In a short series of blog posts this week, we are going to take apart the top three Bush Tax handouts that benefit the rich. Today, we’ll dig into income tax breaks. Second, we’ll do capital gains rate cuts; then, we’ll tackle the estate tax. Finally, if you are wondering who wants to give the richest 2% more money, we’ll cover that too.
Tax expenditures are like a hammer. When applied to a nail, they can build something up. When applied to drywall, they can tear something down. Their use in the Bush Tax Cuts provides a few examples of both. The top four brackets of the Individual Income Tax were lowered between 3% and 4% and the lowest bracket was dropped 5% (and merged with a new 10% bracket). In other words, the lowering of rates applied to everyone who pays federal income taxes. Still, there are two key things to note:
1) Reductions by a percentage benefit those at the top the most. Paying 3% less on your $10,000,000 of taxable income is a way bigger benefit than a 3% reduction on your $10,000 of taxable income. (It’s a $299,700 difference.)
2) Middle class tax cuts benefit those at the top the most too. When you make enough to reach a higher tax bracket, the higher rate only applies to the first dollar in the new bracket, your 379,151st dollar but not the first $379,150. Those dollars are taxed at the rates of the lower brackets. (In fact, if you make between $200,000 and $300,000, the ‘middle class tax break’ in the Bush Tax Cuts will give you roughly $6743 per year. At the same time someone making between $20,000 and $30,000 will get $771.)
This was fiscal junk food in 2001 and 2003. In 2012, it’s a Twinkie laced with botulism.
We can no longer afford to lavish tax gifts on those who don’t need them. Asking everyone else to work harder and pay more in order to keep up tax perks for the rich is a road to fiscal and national ruin.
Think of it this way: if Medicare costs a dollar and we let the ultra-rich pay 4 cents less, who makes up the rest? Either the middle class pays in higher taxes or seniors pay in higher health care costs.
To take the argument a step farther: a targeted middle class cut would actually require two things: 1) the expiration of Bush Tax Cuts for those making over $250,000 and 2) the increase of the Individual Income Tax for the richest tax brackets. This is not only do-able. It’s been done before in a time very much like ours.
The income tax landed in the national debate in 1892 when the Populist Party (led by a Minnesotan, Ignatius Donnelly) demanded a graduated income tax as part of its national party platform.

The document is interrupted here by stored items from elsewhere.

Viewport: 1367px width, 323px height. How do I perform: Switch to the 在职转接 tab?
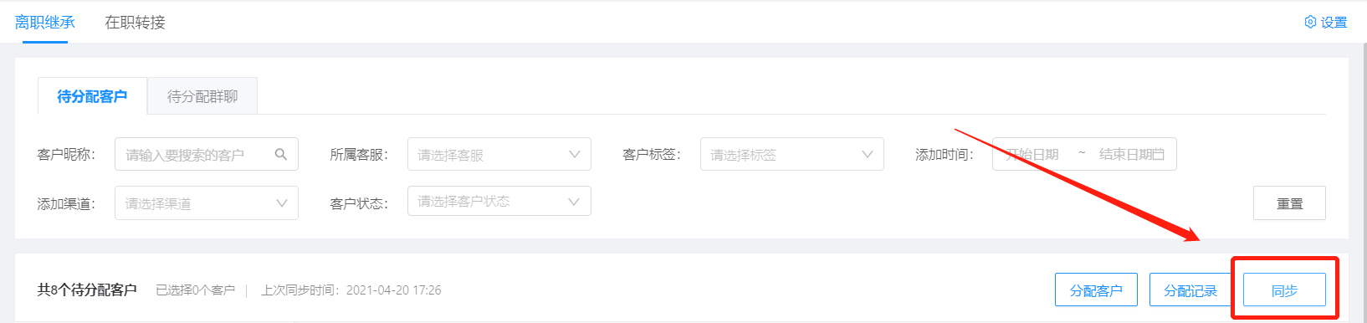point(135,23)
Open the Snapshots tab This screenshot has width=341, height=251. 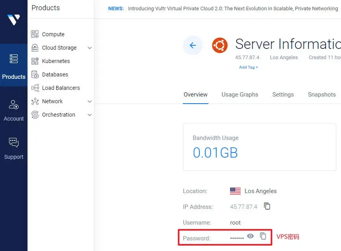point(321,95)
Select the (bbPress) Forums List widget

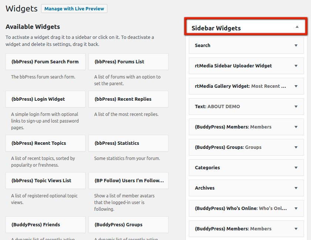point(128,62)

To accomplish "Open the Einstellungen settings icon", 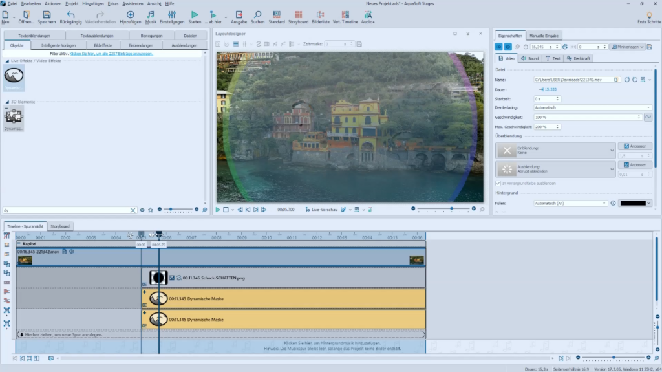I will coord(172,17).
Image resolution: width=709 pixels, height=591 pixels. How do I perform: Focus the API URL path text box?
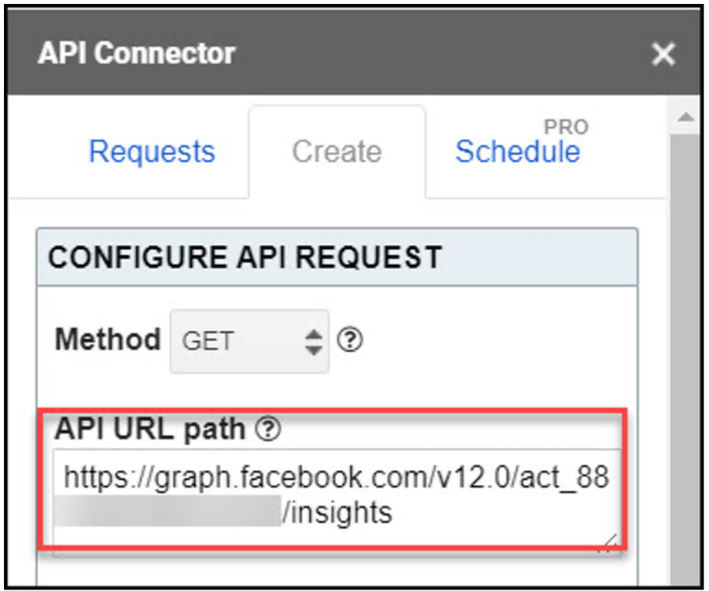(x=337, y=501)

At that time, the top 9% of Americans owned 71% of the country’s wealth. In our own time, 2007, shortly before Occupy Wall Street demanded the rich pay their fair share, our level of wealth inequality was virtually identical: the top 10% had 70.5% of the wealth.

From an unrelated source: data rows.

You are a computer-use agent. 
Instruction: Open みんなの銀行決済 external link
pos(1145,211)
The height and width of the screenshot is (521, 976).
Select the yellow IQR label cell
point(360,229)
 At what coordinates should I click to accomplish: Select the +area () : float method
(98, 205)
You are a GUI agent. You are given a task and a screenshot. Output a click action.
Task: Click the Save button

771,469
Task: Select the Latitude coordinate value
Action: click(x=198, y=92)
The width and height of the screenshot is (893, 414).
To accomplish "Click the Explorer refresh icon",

America in the 1890s was barely thirty years past the Civil War. It was starting to implement a new form of racial segregation, Jim Crow. Scores of indigenous Americans were being forcibly relocated or killed. Its financial institutions were untrustworthy and unstable. The Pullman Strike of 1894 was brewing. At that point in history America was a former British colony that was still ripping apart at the seams.
Then too the rich opposed the income tax. The New York Chamber of Commerce in an 1894 resolution requested its state’s Members of Congress “strenuously oppose all attempts to reimpose an income tax upon the people of this country” because it “…is purely class legislation, which is socialistic and vicious in its tendency, and contrary to the traditions and principles of republican government.” The income tax not only didn’t ruin America, America grew to be a world leader.
Clearly, we should strenuously oppose all attempts to preserve the Bush Tax Cuts for the rich. Likewise, we should stand up for a targeted middle class tax break. The richest Americans can and should pay the rates outlined in H.F. 1124, Rep. Jan Schakowsky’s bill to raise income tax rates on millionaires and billionaires exclusively.
It’s time to put down the fiscal junk food and start working together to rebuild our country. It’s time for those who have done well in America to do once again well by America.
Chris Conry
Chris Conry is TakeAction Minnesota’s Economy Program Manager.